Exercise aim: Each line of the data below between the one containing "Where should I" and the one containing "Task: Open the table column settings icon", both included, is to be repeated exactly. Please omit pictures.

Stored items from a collection:
────────────────────────────────────────

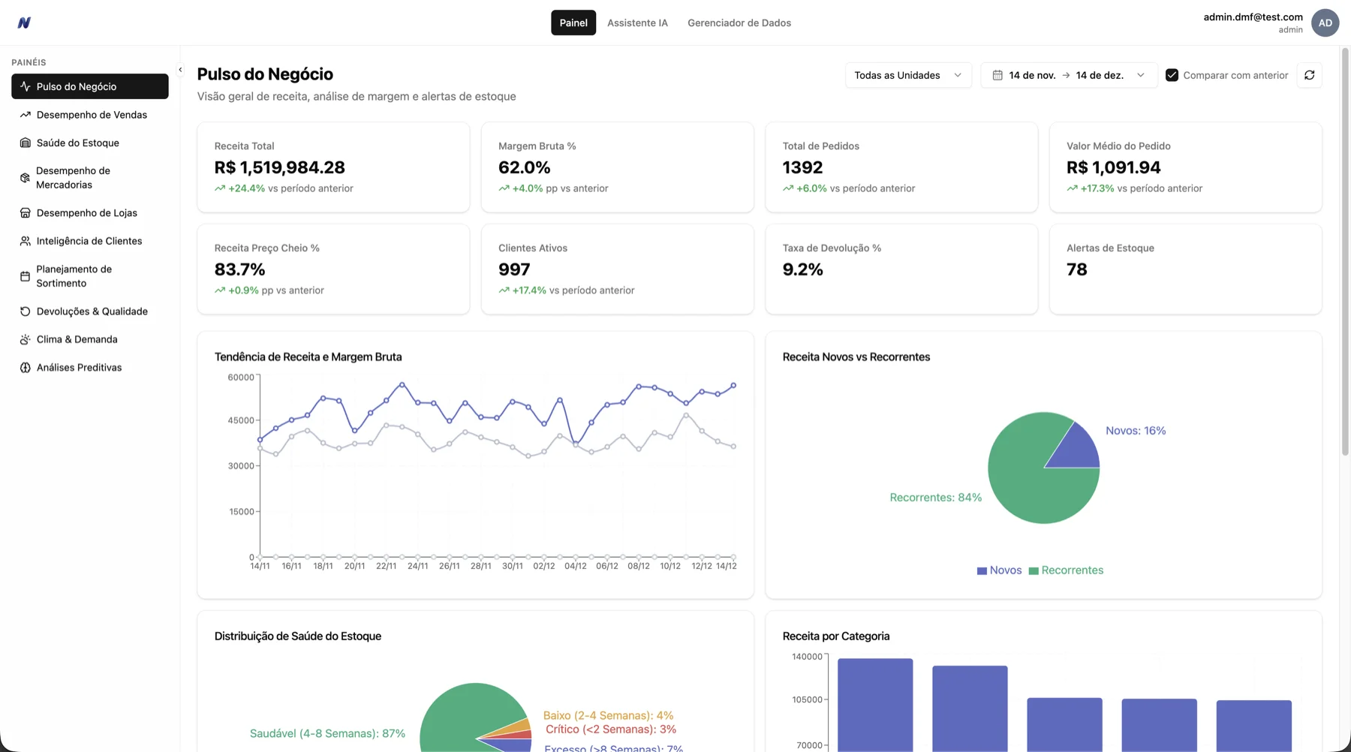This screenshot has height=752, width=1351.
Task: Open Clima & Demanda using its weather icon
Action: tap(25, 339)
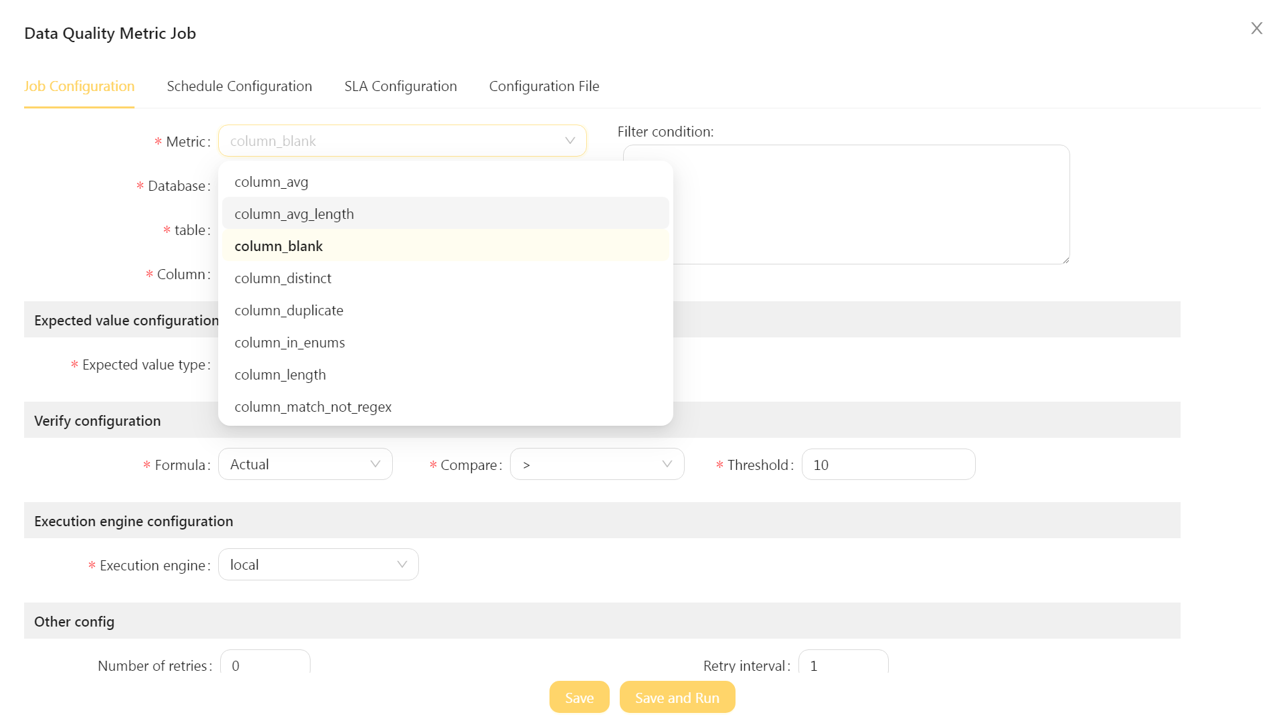This screenshot has height=723, width=1285.
Task: Select column_distinct in the list
Action: tap(282, 278)
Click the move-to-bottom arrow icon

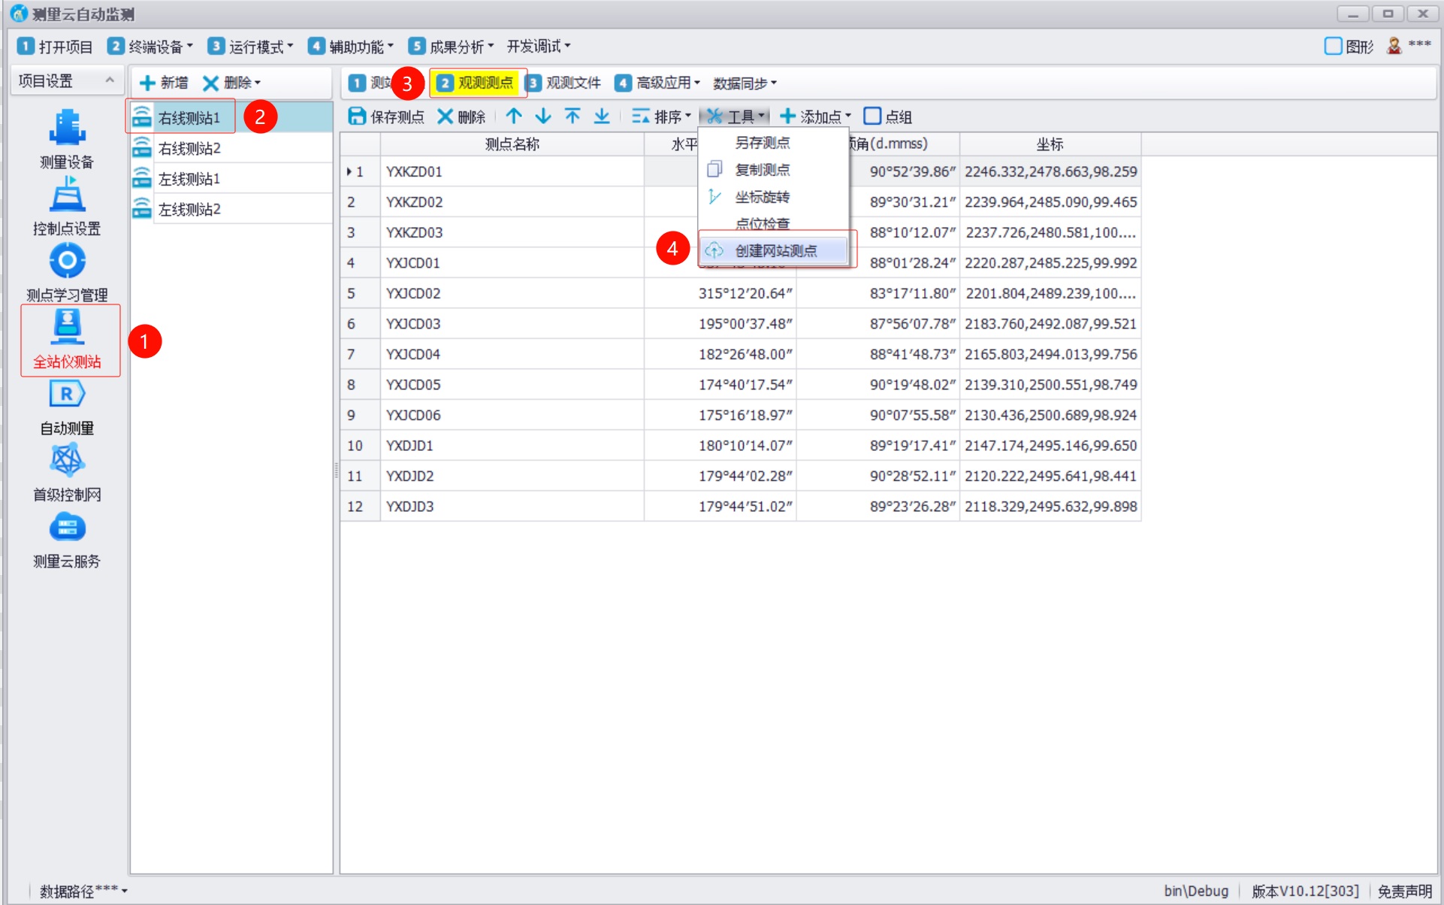[602, 117]
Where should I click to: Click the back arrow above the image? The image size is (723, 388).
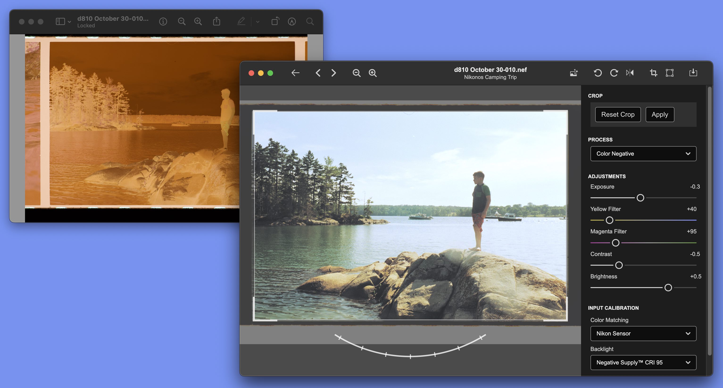coord(295,73)
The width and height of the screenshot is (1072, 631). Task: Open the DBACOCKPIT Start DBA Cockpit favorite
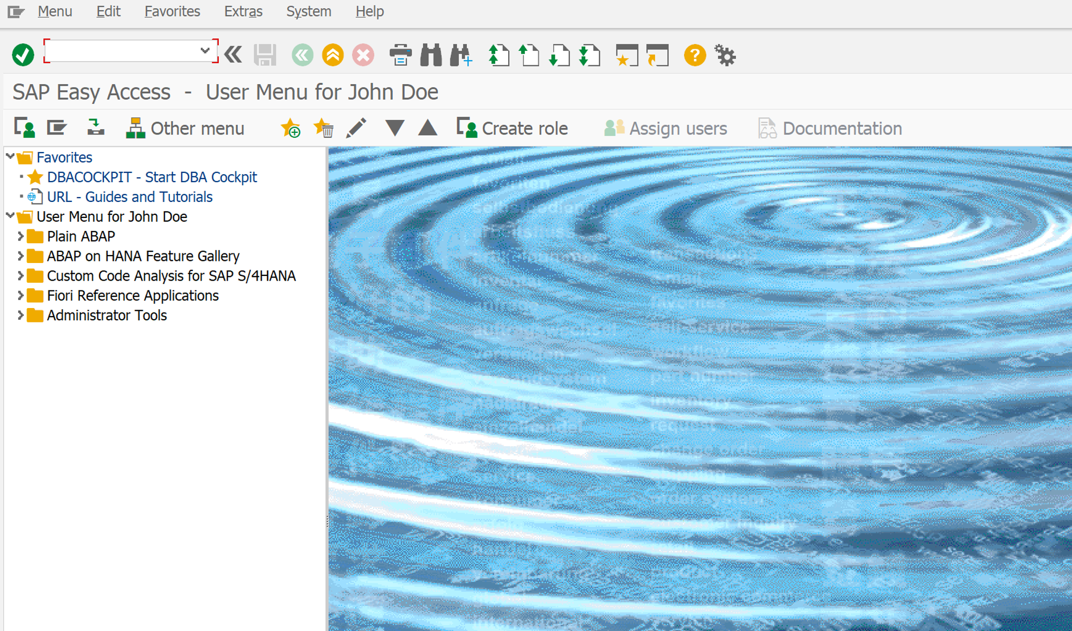(152, 177)
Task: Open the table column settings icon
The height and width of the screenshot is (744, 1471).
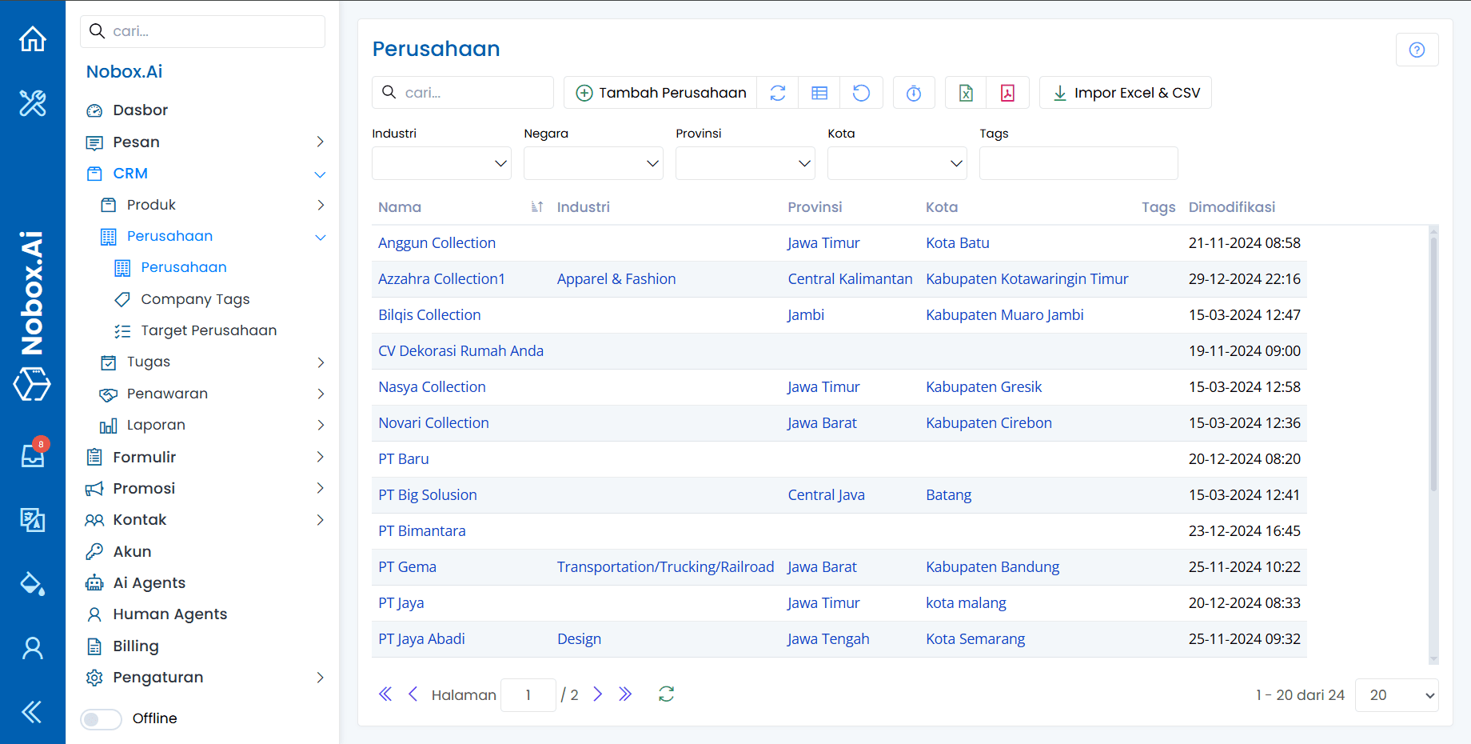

────────────────────────────────────────

Response to the exercise:
Where should I click to: Click the back arrow above the image? The image size is (723, 388).
coord(295,73)
The width and height of the screenshot is (1072, 631). Task: Open the DBACOCKPIT Start DBA Cockpit favorite
(152, 177)
Task: Open the table column settings icon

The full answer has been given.